**Your instructions:**
Scan the records for the word "computer". Return each line where it is found.

(Stored items from a collection)
= = = =
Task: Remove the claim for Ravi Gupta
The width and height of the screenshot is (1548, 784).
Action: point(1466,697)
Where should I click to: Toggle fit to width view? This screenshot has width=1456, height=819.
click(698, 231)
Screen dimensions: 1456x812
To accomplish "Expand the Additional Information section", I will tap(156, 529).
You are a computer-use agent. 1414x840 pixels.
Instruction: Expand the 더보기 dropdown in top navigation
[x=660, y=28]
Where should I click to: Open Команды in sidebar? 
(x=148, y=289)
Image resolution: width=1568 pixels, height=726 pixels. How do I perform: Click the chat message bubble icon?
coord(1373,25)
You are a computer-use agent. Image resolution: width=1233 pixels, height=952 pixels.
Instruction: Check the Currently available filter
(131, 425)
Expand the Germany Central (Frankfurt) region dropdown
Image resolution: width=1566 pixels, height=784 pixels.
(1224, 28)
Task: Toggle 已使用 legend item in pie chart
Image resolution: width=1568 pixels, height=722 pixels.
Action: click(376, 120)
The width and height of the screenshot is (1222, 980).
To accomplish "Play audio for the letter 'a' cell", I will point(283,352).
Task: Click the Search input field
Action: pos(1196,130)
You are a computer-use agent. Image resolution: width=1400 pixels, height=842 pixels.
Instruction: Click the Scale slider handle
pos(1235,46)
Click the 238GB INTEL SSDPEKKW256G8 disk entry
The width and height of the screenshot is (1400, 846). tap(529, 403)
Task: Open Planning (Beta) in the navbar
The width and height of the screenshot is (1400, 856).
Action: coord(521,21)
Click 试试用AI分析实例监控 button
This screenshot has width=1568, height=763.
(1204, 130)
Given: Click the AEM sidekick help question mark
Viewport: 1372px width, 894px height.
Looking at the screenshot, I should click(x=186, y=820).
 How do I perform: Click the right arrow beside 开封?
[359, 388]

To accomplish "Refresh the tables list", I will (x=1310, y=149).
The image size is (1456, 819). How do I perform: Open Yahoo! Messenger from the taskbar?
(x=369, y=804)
= = = =
**Written response:**
You are a computer-use agent. 1414x840 pixels.
You are a computer-use agent. Image resolution: width=1233 pixels, height=952 pixels.
You are a computer-use agent. Image resolution: width=1400 pixels, height=842 pixels.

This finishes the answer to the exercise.